Ketika Pfizer-BioNTech, Moderna, serta AstraZeneca menyatakan vaksin Covid-19 mereka lolos uji klinis tahap III, harapan bebas dari pandemi melambung. Terutama negara-negara kaya yang sudah memesan jutaan, bahkan miliaran dosis.
—
JUTAAN penduduk Inggris sudah divaksin Covid-19. Yang rawan tertular diprioritaskan. Vaksinasi dilakukan sejak Selasa (8/12). Bahrain, Kanada, AS, dan negara-negara anggota Uni Eropa (UE) segera menyusul. Bulan ini vaksinasi Covid-19 sudah dimulai. Semuanya memakai vaksin Pfizer-BioNTech.
Negara-negara kaya tersebut mengamankan stok vaksin sejak masih dikembangkan. Mereka rela membayar di muka. Begitu vaksinnya lolos uji klinis, mereka menjadi negara pertama yang disuplai. Mereka bahkan memiliki stok berlebih untuk setiap penduduknya. Kepala negara dan pemerintahan mereka berani menyatakan bahwa penduduk bisa mengakses vaksin secepatnya.
Total penduduk negara kaya hanya 14 persen dari populasi dunia. Namun, mereka sudah membeli lebih dari 53 persen vaksin-vaksin yang paling mujarab. Terutama milik Pfizer-BioNTech, Moderna, serta AstraZeneca.

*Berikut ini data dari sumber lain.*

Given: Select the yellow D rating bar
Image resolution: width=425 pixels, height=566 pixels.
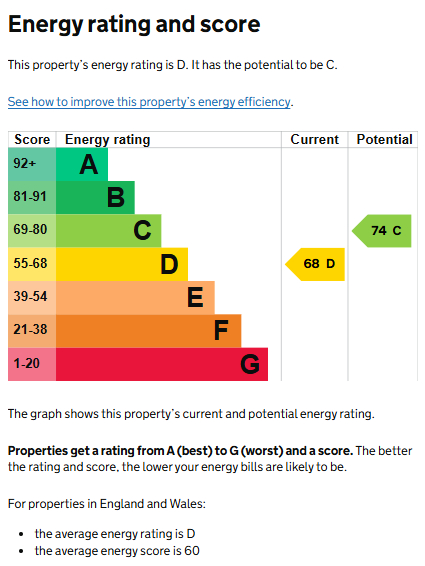Looking at the screenshot, I should pyautogui.click(x=122, y=264).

Hal itu berbanding terbalik dengan situasi di negara-negara yang kurang mampu. Berdasar data yang dirilis People’s Vaccine Alliance (PVA), hanya 1 di antara 10 penduduk di negara miskin yang akan menerima vaksin pada akhir 2021. Total, ada 67 negara miskin, mulai Mongolia hingga Mozambik. PVA merupakan koalisi lembaga HAM seperti Oxfam, Frontline AIDS, dan Amnesty International yang ingin memperjuangkan vaksin murah dan merata.
Negara-negara miskin tersebut bakal mengakses vaksin lewat COVAX. Itulah inisiatif global yang bekerja sama dengan produsen vaksin demi akses vaksin yang adil. Saat ini COVAX sudah mengamankan 700 juta dosis vaksin dari produsen. Vaksin tersebut akan dibagi untuk 3,6 miliar penduduk di 92 negara kategori menengah ke bawah.

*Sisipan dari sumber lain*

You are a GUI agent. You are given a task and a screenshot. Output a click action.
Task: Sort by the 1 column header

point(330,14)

”Tak seorang pun boleh dihalangi untuk mendapatkan vaksin yang bisa menyelamatkan nyawa dengan alasan negara tempat tinggalnya maupun uang yang mereka miliki,” terang Manajer Kebijakan Kesehatan Oxfam Anna Marriott sebagaimana dikutip BBC.
Direktur Frontline AIDS Lois Chingandu menegaskan, pandemi Covid-19 adalah masalah global. Karena itu, dibutuhkan pula solusi global. Jika penularan dan kematian di negara berkembang dan miskin terus terjadi, pembatasan perjalanan dan perdagangan tidak bisa dicabut.
”Ekonomi global bakal terus menderita selama mayoritas penduduk dunia tidak memiliki akses terhadap vaksin (Covid-19, Red),” tegas Chingandu sebagaimana dikutip Fortune.
Terpisah, WHO memaparkan bahwa vaksinasi bukan langkah mutlak untuk mengakhiri pandemi Covid-19. Langkah-langkah pencegahan seperti menjaga jarak dan kebersihan serta memakai masker tetaplah nomor satu.
Direktur Departemen Imunisasi Organisasi Kesehatan Dunia (WHO) Kate O’Brien menyatakan, rayuan lebih efektif daripada paksaan. Pemerintah diminta membujuk rakyatnya dengan memaparkan berbagai manfaat vaksin Covid-19, bukan mewajibkan mereka untuk divaksin.
Baca Juga: Kenakan Rompi Oranye dan Tangan Diborgol, Habib Rizieq Resmi Ditahan
Kampanye vaksinasi memang diserahkan kepada setiap negara. Namun, WHO bersikukuh bahwa mewajibkan vaksinasi adalah hal yang salah. Pada masa lalu, ada banyak contoh bahwa mewajibkan vaksinasi hanya menjadi bumerang dan malah melahirkan penolakan.
”Posisi yang lebih baik sebenarnya adalah mendorong dan memfasilitasi vaksinasi tanpa persyaratan (diwajibkan) semacam itu,” tutur O’Brien sebagaimana dikutip RTE.